Whatever the cost, and the value of that cost, it soon becomes clear that the web isn’t working: It’s not just slow; it’s ungainly. The climber looks trapped all right, but not in a good way. His harness keeps catching on the fabric, his sneakers slip through the webbing. When the shredding noises start, and two-inch metal grommets start zinging into the orchestra, most people might decide it’s time to give up.

But not Taymor. Seated amid a sea of computers that makes the theater resemble NASA mission control, the tiny figure in her giant contraption is not the least bit worried. She turns on her “God mike” and, in the artificially lowered voice she has learned to use in order to sound calm and authoritative, suggests that a narrower mesh might solve the problem, or tighter rigging, or both. If these measures fail, she adds with the microphone off, she’ll come up with something else, just as she did when the huge steel “flying ring” that had been built and hoisted into the rococo dome of the theater turned out to be a dud. (That one lasted two days.) “Let’s wait and see,” she concludes, as designers make notes for ordering a new net and Sparky barks again.

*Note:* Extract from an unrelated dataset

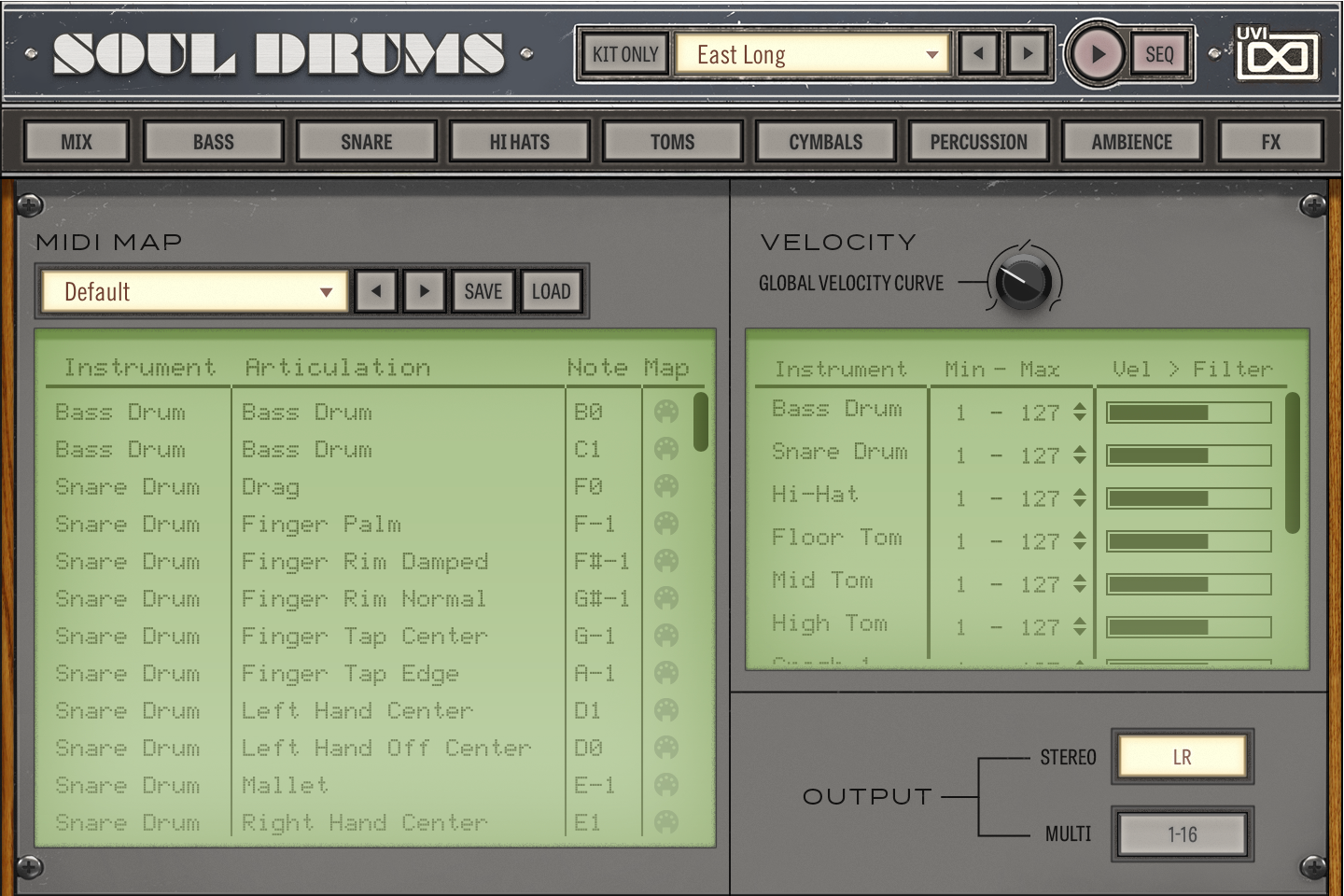The height and width of the screenshot is (896, 1344).
Task: Toggle the SEQ mode button
Action: coord(1159,53)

Forget that as she says this, as the net slinks back into its coffin, the first preview, then scheduled for November 14, is just twelve days away. To judge from the conditions in the theater, where tech rehearsals, after seven weeks, are still bogged down in the middle of Act Two, they will never make it. (Most shows, admittedly much less complex, complete their tech in two or three weeks; eventually this one will take nearly twelve.) Recognizing this, the producers, on November 5, announce a delay of two weeks, even though it will cost them at least another million in ticket revenue from thirteen heavily sold houses. (Previews are now scheduled to begin this Sunday, November 28; opening night, also delayed, will be January 11.) “Shows like ours, that embrace the challenge of opening on Broadway without an out-of-town tryout,” Cohl announces, “often need to adjust their schedules along the way.”